James Ellroy: The Hilliker Curse
Toward the end of Blood’s A Rover, James Ellroy’s masterful conclusion to his Underworld U.S.A. trilogy, a character named Donald Crutchfield offers a simple explanation for a life of peeping into windows, and later turning private investigator and covert operative: “To make women love me.” Crutchfield’s name comes from a real-life detective, but his obsessions line up with Ellroy’s, and they share more than a few biographical details, so it’s no particular surprise to find that line at the opening of Ellroy’s new memoir, The Hilliker Curse: My Pursuit Of Women. True to the subtitle, the book details a life spent yearning for love and sometimes finding it, in a search that’s remained remarkably active even as Ellroy enters his sixth decade.
This is Ellroy’s second memoir, and its predecessor naturally overshadows it. 1996’s My Dark Places found Ellroy investigating his mother’s murder while recounting the troubled years of addiction, voyeurism, and crime that followed. Even an account of an extremely active love life can’t help but feel less monumental by comparison. It doesn’t help that The Hilliker Curse, titled after Ellroy’s mother’s maiden name, revisits some of the same years as My Dark Places, even though Ellroy sees the book partially as an alternate take on his previous memoir, one focusing on the continued aftershocks of his loss rather than the story of the loss itself.
The murder has, per Ellroy’s own tortured self-reflection, left him pursuing “Her,” a woman he could love and protect as he never could his mother.

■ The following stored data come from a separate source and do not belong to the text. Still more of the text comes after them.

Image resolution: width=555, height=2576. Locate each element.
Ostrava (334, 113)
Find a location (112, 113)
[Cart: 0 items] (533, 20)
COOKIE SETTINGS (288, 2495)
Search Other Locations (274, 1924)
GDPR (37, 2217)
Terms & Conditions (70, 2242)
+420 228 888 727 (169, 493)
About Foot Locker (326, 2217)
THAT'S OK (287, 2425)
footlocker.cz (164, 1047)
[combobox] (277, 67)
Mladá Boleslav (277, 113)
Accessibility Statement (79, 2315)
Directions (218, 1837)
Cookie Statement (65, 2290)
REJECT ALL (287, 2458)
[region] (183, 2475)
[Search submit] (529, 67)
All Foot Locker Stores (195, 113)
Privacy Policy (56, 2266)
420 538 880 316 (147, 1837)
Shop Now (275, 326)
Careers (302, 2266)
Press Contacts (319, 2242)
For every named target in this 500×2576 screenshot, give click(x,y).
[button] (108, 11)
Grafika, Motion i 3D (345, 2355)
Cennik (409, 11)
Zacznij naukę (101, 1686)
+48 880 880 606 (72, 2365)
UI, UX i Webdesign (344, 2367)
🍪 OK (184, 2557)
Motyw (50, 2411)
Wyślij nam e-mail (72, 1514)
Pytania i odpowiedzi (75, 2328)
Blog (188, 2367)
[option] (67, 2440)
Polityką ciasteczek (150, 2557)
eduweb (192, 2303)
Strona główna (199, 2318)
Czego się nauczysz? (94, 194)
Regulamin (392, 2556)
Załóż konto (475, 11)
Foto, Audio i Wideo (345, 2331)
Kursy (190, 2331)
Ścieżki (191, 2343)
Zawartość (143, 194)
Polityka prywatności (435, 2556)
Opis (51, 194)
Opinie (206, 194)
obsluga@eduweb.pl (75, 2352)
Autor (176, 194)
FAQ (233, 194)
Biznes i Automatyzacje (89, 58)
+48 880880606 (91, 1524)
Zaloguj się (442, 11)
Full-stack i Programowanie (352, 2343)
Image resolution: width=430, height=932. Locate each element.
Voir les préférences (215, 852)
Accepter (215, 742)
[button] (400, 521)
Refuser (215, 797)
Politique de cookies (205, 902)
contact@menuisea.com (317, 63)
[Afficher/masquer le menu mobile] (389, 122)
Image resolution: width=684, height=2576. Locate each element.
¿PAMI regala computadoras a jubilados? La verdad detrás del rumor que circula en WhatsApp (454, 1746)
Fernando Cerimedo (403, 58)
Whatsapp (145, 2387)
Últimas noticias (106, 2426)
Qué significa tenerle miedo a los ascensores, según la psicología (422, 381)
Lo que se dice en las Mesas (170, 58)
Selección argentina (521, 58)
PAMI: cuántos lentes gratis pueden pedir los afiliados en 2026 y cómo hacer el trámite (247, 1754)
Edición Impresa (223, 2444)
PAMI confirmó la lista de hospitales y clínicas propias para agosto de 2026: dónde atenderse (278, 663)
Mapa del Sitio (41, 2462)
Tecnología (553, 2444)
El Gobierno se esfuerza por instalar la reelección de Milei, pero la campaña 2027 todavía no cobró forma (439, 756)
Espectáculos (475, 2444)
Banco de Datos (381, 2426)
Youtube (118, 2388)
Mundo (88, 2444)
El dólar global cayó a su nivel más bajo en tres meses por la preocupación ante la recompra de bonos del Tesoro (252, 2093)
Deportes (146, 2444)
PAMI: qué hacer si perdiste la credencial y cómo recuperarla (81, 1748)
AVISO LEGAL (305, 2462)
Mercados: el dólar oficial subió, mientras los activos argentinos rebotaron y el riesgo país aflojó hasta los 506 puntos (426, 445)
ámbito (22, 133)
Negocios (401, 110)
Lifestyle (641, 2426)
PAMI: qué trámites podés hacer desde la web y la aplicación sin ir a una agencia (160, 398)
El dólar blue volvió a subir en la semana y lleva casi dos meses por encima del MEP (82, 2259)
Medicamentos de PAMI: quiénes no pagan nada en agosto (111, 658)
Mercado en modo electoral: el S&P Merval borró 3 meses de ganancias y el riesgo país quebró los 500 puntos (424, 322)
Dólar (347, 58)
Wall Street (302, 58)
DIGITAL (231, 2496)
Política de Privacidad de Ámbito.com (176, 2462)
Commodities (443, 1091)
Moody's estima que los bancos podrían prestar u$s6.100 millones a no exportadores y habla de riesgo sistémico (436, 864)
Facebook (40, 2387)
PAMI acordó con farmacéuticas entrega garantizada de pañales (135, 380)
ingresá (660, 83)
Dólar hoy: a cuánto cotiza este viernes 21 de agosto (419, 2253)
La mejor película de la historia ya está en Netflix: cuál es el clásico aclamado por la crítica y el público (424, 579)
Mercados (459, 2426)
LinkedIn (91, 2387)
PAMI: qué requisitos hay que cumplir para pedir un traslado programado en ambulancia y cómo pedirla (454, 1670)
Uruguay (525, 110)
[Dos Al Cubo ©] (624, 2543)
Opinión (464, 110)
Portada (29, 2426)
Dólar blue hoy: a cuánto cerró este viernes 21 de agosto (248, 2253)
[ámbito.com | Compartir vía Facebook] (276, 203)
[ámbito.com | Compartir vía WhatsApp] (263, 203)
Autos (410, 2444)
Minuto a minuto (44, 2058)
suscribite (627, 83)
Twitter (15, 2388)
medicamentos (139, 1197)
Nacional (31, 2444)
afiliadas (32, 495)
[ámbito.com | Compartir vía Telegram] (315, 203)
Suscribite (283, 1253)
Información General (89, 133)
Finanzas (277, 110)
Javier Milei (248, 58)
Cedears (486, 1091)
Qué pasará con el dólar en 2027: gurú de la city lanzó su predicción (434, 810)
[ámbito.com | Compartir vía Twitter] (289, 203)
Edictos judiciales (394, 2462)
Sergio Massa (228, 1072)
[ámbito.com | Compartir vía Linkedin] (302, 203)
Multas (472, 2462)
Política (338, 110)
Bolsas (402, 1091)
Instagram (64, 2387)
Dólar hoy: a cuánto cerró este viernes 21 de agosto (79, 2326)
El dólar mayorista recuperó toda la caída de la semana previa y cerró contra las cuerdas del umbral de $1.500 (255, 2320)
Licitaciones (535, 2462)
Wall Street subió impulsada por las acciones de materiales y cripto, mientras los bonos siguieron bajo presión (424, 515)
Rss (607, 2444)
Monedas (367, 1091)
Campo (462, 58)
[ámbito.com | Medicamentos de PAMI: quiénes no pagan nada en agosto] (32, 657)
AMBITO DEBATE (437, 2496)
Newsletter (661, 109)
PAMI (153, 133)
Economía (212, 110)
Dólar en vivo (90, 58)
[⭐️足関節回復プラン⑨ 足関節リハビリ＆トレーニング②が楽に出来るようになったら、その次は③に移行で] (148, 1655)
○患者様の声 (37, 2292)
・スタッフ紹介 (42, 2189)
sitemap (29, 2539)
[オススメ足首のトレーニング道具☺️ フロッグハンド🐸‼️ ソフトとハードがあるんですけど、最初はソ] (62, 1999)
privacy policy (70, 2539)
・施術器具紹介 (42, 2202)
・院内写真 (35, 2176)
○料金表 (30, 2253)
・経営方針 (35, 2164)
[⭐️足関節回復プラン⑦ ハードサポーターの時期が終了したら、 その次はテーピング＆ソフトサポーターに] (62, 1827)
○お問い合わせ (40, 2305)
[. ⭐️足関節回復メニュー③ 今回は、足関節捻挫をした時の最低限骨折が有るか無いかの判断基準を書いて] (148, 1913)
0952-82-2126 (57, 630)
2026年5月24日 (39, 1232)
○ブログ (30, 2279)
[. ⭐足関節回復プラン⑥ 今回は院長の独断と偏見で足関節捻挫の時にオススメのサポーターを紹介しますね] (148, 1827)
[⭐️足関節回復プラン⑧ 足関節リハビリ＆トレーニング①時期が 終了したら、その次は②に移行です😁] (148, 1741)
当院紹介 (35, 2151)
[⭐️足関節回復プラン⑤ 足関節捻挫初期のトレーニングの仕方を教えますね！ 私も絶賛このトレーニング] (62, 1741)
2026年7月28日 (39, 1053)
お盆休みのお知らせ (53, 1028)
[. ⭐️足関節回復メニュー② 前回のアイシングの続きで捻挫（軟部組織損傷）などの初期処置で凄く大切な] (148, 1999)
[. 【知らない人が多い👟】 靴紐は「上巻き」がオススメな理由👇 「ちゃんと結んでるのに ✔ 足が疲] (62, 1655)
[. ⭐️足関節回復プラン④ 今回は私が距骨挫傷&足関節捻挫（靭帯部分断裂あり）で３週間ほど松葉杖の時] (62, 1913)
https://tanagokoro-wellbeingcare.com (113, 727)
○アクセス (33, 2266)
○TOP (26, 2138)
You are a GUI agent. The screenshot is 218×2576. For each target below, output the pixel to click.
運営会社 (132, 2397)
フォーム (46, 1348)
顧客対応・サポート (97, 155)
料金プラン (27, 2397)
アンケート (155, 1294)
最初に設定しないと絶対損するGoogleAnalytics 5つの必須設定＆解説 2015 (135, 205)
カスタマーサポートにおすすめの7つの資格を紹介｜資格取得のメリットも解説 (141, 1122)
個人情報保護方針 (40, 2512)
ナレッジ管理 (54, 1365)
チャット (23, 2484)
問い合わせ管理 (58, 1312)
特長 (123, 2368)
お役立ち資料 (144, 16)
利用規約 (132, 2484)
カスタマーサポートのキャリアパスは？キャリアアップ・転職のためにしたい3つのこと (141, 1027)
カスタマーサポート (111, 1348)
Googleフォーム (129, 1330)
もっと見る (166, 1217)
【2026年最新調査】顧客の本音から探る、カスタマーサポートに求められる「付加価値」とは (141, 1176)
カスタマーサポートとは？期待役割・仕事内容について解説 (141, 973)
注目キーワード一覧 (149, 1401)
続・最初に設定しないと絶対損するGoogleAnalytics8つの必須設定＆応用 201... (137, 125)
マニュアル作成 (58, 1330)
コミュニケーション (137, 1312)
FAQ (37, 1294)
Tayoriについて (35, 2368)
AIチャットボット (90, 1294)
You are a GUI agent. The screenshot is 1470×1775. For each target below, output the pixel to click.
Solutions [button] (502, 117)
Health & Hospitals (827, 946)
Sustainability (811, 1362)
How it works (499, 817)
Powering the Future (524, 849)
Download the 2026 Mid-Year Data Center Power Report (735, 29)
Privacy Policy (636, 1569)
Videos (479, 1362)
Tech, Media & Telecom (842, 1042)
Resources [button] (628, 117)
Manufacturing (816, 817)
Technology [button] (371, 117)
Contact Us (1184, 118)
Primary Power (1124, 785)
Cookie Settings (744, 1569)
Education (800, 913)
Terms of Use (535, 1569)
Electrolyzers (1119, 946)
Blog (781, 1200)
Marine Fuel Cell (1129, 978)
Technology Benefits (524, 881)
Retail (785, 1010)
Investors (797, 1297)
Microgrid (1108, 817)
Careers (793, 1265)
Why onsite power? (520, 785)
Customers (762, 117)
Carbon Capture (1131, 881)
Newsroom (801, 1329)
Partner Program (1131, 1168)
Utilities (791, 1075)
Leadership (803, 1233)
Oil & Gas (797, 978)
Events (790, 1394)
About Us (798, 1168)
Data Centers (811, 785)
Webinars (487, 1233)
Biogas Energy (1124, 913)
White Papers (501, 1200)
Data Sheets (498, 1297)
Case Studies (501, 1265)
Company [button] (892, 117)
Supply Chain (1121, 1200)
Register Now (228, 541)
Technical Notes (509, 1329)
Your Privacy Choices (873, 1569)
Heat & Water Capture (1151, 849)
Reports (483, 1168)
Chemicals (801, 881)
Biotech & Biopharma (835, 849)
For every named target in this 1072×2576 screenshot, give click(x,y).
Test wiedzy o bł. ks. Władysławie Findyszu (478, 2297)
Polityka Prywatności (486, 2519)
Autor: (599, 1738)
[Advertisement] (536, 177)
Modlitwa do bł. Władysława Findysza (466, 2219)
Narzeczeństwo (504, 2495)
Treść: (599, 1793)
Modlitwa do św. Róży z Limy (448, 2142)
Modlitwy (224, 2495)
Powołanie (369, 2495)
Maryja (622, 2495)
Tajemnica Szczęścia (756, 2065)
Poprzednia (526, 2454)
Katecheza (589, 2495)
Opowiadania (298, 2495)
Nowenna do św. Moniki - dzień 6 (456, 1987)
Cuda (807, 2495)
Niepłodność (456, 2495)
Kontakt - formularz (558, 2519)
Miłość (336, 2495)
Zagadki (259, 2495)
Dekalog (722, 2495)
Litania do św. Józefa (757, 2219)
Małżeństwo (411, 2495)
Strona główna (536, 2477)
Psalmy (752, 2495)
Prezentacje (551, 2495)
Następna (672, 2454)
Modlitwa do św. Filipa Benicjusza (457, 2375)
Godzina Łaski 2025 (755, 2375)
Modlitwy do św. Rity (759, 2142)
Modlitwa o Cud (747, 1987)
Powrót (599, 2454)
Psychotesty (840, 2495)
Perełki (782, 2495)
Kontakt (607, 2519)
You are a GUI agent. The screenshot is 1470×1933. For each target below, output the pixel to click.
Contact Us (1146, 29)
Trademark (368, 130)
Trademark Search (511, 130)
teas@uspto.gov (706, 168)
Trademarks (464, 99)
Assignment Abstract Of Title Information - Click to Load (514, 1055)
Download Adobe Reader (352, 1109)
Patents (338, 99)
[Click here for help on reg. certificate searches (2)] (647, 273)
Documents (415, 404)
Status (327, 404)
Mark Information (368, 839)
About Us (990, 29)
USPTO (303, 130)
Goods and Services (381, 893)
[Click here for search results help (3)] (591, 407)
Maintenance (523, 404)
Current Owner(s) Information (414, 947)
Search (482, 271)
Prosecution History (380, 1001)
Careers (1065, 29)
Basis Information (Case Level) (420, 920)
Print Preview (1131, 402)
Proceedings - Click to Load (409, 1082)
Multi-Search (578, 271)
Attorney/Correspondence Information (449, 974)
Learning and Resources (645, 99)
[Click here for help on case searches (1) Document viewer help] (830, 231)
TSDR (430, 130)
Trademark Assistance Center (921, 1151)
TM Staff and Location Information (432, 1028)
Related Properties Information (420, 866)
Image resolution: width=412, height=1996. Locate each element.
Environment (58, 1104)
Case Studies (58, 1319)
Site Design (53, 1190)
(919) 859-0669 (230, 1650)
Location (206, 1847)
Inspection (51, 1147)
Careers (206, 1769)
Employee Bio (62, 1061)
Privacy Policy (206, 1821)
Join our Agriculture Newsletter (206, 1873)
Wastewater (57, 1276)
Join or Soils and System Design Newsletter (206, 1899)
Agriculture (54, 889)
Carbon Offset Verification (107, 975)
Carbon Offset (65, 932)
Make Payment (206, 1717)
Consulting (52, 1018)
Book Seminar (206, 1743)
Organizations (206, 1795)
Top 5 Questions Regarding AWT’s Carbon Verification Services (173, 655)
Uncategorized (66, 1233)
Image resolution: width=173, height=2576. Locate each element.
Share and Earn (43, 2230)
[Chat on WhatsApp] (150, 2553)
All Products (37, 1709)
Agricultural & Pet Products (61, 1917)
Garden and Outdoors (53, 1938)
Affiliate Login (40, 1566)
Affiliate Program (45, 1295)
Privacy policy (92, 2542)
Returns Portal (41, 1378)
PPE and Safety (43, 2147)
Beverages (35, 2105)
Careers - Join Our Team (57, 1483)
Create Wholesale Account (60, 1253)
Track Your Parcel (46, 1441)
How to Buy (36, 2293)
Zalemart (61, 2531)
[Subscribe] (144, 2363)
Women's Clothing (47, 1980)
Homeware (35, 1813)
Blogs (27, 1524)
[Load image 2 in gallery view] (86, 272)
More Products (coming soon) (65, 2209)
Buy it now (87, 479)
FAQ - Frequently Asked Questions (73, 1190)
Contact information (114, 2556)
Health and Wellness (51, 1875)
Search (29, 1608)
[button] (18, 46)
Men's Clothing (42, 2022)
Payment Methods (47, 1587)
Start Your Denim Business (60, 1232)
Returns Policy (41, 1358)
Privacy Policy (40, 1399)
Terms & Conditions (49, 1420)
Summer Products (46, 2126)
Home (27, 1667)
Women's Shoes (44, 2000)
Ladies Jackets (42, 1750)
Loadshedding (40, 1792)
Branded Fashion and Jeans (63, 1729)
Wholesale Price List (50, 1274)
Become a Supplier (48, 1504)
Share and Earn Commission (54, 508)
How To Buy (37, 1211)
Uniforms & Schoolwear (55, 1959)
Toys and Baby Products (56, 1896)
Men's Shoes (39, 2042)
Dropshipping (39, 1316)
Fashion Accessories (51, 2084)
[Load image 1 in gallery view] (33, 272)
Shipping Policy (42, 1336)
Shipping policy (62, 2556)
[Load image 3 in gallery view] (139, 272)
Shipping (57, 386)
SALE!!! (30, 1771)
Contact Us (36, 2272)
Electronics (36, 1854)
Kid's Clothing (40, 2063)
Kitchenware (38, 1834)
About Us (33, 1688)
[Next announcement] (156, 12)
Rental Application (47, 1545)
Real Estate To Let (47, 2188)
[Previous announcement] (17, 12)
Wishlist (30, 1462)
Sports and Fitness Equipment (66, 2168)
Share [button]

Hilliker moves, haltingly, from Ellroy’s life as a young man to a nervous breakdown to the relatively recent dissolution of his second marriage, to writer Helen Knode. His love of women he can’t possess—lovers, passing acquaintances, women he never met—remains a constant. Ellroy is a remarkable storyteller, and Hilliker offers an abundance of his unmistakable gristle-and-bone prose style, but they don’t always serve a coherent narrative. As muscular philosophizing, however, it’s pretty compelling, peppered with Ellroy’s high-romantic ideas about fate, God, and love, even though it isn’t clear whether his own life—particularly its last-minute happy ending—really exemplifies his philosophical notions, or whether his faith in his own ideals has led him to view his life as a narrative that conforms to them. But that’s the sort of mystery nobody ever really gets to solve.